__Material for the task__
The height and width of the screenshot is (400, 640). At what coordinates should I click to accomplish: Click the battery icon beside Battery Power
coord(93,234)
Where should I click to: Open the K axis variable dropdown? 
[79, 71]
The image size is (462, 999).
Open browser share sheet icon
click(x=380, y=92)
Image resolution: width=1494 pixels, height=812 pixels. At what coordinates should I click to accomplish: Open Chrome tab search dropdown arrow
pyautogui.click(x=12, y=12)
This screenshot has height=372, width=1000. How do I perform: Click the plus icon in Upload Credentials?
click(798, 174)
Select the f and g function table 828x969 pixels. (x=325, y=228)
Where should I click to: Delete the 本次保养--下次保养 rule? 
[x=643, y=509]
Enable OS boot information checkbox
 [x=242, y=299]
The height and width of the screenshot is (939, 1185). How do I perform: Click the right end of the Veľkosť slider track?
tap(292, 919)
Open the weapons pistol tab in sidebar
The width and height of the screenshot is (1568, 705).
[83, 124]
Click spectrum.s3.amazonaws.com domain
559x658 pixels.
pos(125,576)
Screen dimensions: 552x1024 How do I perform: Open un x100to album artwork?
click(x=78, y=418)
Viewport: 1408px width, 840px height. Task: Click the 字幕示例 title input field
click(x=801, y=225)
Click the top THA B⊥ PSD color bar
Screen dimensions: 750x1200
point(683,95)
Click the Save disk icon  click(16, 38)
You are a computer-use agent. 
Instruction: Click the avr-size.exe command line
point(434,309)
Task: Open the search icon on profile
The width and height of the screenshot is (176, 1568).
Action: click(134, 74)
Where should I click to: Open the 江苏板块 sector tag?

__Exercise details__
Pull out every line of the records above that contains the word "icon" and copy each one unchanged.

__Answer to this exercise__
The height and width of the screenshot is (400, 640). At what coordinates should I click to accomplish: Click the battery icon beside Battery Power
Open browser share sheet icon
This screenshot has height=372, width=1000. How do I perform: Click the plus icon in Upload Credentials?
Click the Save disk icon  click(16, 38)
Task: Open the search icon on profile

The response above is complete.